=== Data section ===
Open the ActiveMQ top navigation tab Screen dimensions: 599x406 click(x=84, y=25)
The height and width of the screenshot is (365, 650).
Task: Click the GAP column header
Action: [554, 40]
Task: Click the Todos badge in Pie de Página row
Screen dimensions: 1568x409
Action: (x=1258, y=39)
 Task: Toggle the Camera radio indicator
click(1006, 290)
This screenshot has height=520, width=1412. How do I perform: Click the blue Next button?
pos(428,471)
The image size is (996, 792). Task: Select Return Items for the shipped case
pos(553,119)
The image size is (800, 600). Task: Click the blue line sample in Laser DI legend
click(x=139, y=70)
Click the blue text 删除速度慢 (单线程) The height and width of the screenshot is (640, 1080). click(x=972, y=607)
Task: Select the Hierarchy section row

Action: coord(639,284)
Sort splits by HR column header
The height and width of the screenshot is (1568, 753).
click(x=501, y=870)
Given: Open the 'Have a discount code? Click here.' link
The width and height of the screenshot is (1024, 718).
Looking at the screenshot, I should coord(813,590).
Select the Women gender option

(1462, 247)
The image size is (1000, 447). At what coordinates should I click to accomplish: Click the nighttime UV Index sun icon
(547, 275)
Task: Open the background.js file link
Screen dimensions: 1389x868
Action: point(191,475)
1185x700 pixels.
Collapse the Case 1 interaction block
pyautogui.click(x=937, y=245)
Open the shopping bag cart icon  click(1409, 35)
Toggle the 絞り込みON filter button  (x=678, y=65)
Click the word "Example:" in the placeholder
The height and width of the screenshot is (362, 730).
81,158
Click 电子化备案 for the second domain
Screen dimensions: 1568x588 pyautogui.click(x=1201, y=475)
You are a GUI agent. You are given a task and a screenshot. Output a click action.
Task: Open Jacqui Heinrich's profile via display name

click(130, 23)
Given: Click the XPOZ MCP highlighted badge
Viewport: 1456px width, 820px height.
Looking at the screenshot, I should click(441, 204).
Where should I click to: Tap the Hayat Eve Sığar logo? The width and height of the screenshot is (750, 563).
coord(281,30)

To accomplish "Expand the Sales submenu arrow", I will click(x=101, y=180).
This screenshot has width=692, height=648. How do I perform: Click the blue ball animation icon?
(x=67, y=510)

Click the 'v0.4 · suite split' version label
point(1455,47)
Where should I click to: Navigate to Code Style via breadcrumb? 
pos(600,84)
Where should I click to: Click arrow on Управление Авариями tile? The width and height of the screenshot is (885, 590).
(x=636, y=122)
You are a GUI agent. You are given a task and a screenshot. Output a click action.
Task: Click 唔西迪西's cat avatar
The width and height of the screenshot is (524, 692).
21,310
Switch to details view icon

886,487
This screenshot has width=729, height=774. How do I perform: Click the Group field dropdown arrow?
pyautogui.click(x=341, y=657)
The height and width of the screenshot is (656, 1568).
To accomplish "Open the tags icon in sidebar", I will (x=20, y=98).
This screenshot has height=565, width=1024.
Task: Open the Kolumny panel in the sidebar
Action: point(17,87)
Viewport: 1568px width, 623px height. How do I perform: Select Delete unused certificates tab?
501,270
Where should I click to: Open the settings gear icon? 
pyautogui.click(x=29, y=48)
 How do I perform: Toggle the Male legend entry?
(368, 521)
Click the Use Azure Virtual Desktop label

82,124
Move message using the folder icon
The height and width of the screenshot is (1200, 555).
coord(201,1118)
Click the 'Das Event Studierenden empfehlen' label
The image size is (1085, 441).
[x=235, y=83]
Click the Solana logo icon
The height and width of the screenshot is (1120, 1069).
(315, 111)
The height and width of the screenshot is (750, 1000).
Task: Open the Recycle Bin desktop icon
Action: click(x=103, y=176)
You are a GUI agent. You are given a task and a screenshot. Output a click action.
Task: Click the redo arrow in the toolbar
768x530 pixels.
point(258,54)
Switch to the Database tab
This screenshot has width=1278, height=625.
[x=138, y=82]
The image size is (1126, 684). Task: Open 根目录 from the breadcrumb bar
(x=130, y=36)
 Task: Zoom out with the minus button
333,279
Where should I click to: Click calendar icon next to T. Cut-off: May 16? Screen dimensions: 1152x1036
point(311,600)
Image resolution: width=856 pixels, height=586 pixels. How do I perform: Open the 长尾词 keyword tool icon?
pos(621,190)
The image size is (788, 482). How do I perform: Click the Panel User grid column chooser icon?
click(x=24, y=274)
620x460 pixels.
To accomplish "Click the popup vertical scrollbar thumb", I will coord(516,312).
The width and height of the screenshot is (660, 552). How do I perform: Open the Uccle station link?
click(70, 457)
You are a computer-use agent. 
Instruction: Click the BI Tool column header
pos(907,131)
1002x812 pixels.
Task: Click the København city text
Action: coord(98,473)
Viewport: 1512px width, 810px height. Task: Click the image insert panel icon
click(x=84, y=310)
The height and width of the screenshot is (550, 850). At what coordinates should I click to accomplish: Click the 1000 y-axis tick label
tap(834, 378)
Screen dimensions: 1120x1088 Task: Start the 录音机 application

=== Task goal ===
The line above containing "Screen dimensions: 1568x409", the line containing "Given: Open the", and every line between them are to be transcribed exactly; no other line is wanted.

=== Answer to this exercise ===
Screen dimensions: 1568x409
Action: (x=1258, y=39)
 Task: Toggle the Camera radio indicator
click(1006, 290)
This screenshot has height=520, width=1412. How do I perform: Click the blue Next button?
pos(428,471)
The image size is (996, 792). Task: Select Return Items for the shipped case
pos(553,119)
The image size is (800, 600). Task: Click the blue line sample in Laser DI legend
click(x=139, y=70)
Click the blue text 删除速度慢 (单线程) The height and width of the screenshot is (640, 1080). click(x=972, y=607)
Task: Select the Hierarchy section row

Action: coord(639,284)
Sort splits by HR column header
The height and width of the screenshot is (1568, 753).
click(x=501, y=870)
Given: Open the 'Have a discount code? Click here.' link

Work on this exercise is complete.